News Release

Montana Anti-Cancer Discovery Sublicensed To Major Drug Manufacturer

Peer-Reviewed Publication

Montana State University

BOZEMAN, MT--A potential alternative source of the anti-cancer drug taxol, discovered by Montana scientists five years ago and licensed to a Texas pharmaceutical company, has been sublicensed to the New York-based drug maker Bristol-Myers Squibb.

The June 16 agreement between Cytoclonal Pharmaceutics Inc. of Dallas and Bristol-Myers Squibb moves the alternative source of the drug one step closer to possible manufacture and use, MSU officials say.

"We're not there yet," cautioned MSU-Bozeman vice president for research Bob Swenson. "But we're encouraged that the world's manufacturer and distributor of taxol has chosen this as the potential next source for the drug. We hope that this technology bears fruit."

Taxol is Bristol-Myers' brand name for paclitaxel, the drug's active ingredient that comes from the bark and needles of yew trees. Taxol is federally approved for treating breast and ovarian cancers. About one in nine women in the U.S. develops breast cancer, and about one in 70 develops ovarian cancer, according to the National Cancer Institute.

Additional studies have shown taxol's effectiveness against other diseases including esophageal cancer and the AIDS-related Kaposi's sarcoma.

"Taxol is like aspirin," British Columbia Hospital researcher Lindsay Machan told Business Week in March. "We're finding more uses for it than what it was originally intended for."

Earlier this decade, environmentalists were worried that the yew tree would be wiped out for it's meager supply of the potent drug. Scientists began looking for other sources, and in 1993 Gary Strobel at MSU-Bozeman and Andrea and Don Stierle at Montana Tech made headlines when they announced that they isolated taxol from a fungus growing on a Pacific yew tree in northwestern Montana. They named the fungus Taxomyces andreanae, after Andrea Stierle. The discovery raised the possibility of creating a renewable source of the drug by growing the fungi in vats and harvesting the taxol from them.

Lacking the resources to develop and possibly commercialize taxol-making fungi, MSU licensed the technology to Cytoclonal Pharmaceutics, a biopharmaceutical company that specializes in cancer therapies.

Cytoclonal began working to increase yields while Strobel sampled yew trees around the world for more of the miniature taxol factories. MSU also applied for a patent on the technology, which was awarded initially in 1994 and expanded last year.

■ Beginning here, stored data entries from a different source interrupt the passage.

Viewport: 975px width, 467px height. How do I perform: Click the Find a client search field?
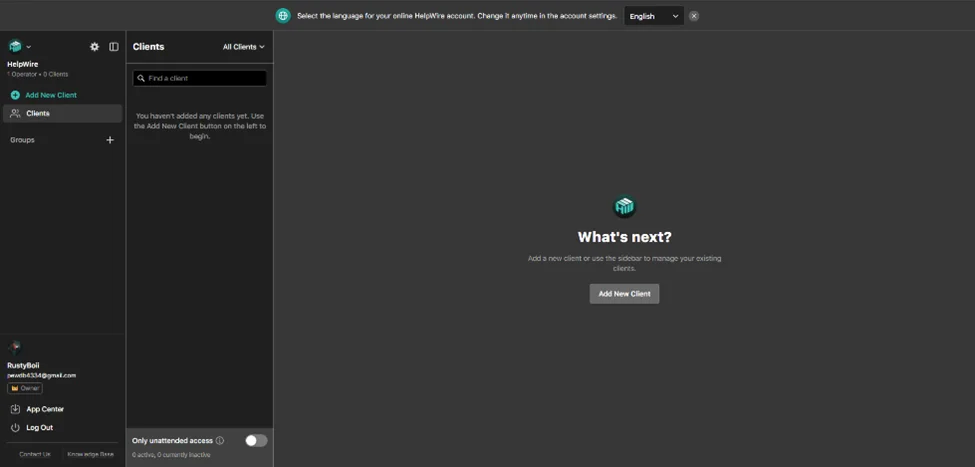(x=200, y=78)
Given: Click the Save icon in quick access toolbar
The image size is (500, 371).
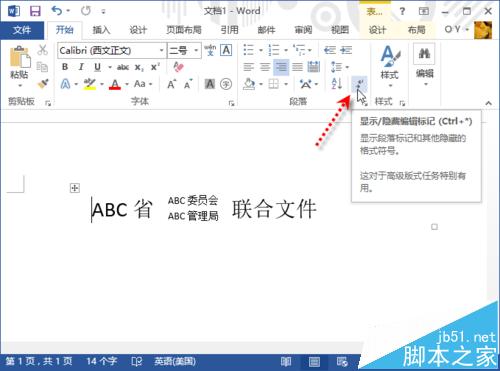Looking at the screenshot, I should (x=35, y=11).
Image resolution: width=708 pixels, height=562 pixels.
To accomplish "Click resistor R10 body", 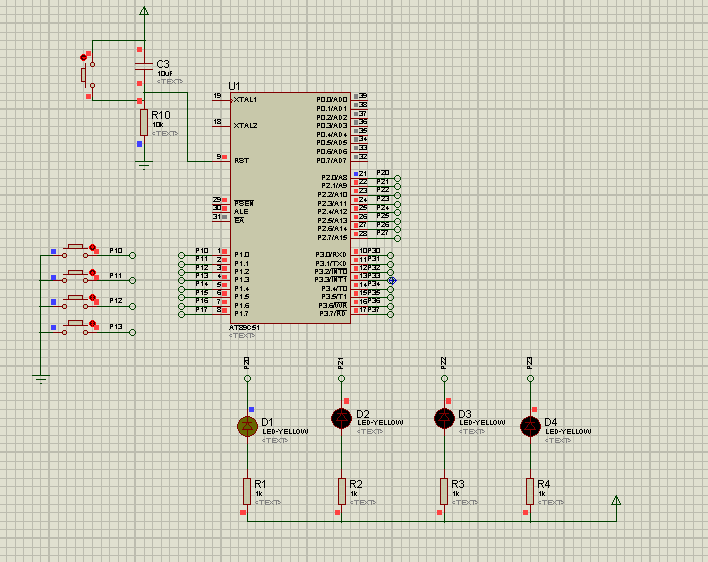I will [x=144, y=122].
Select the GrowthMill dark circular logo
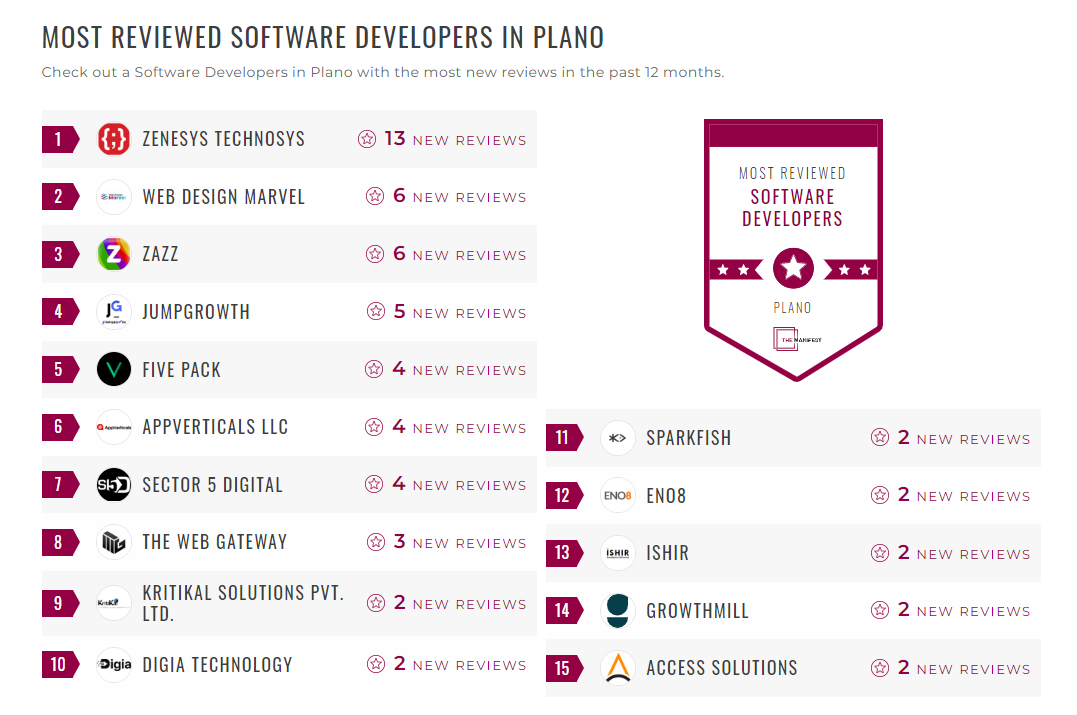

In addition, Cytoclonal Pharmaceutics licensed a gene from Washington State University that controls taxol production in the yew tree and incorporated the gene into research on the MSU fungi. That technology is also part of the agreement between Cytoclonal Pharmaceutics and Bristol-Myers Squibb.

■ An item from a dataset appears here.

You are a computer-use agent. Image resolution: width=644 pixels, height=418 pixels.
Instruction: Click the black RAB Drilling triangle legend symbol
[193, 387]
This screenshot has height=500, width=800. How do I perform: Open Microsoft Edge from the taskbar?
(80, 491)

This agreement, finalized June 16, is a sublicense between Cytoclonal Pharmaceutics Inc. and Bristol-Myers that will further develop microbial fermentation of taxol, which is the way penicillin and other antibiotics are made.

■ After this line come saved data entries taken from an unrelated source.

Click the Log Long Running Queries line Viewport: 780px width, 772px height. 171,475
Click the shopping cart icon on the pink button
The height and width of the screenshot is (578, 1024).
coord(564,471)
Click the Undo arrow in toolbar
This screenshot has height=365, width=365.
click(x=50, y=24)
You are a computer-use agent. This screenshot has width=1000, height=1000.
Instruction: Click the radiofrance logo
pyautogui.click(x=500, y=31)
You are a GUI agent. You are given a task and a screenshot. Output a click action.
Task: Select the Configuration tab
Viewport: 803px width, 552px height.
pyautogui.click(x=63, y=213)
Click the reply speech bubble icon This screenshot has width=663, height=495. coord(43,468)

"Bristol-Myers has one of the best fermentation capabilities anywhere in the world," said MSU's intellectual property officer Becky Mahurin.

One of the world's largest drug manufacturers, Bristol-Myers Squibb reported $17 billion in sales in 1997. Taxol is the company's second-largest product, reaping almost $941 million in sales worldwide last year, according to Forbes Magazine. The cost of taxol ranges between $1,000 and $2,000 a treatment.

The drug was never patented, however, so the fact that MSU was awarded broad patent coverage for microbial fermentation of taxol no doubt interested the company, said Mahurin.

"This could potentially be the only non-yew source of the drug," she said. Meanwhile, Strobel will continue his hunt for other medically useful fungi, and under the terms of Tuesday's agreement, Cytoclonal Pharmaceutics and Bristol-Myers Squibb will screen those organisms to see what bioactive compounds they yield.

Funding for the Montana taxol research has came from the Montana Science and Technology Alliance, the American Cancer Society, the National Science Foundation, the Montana Agricultural Experiment Station, MSU, Montana Tech, the National Cancer Institute and Cytoclonal Pharmaceutics.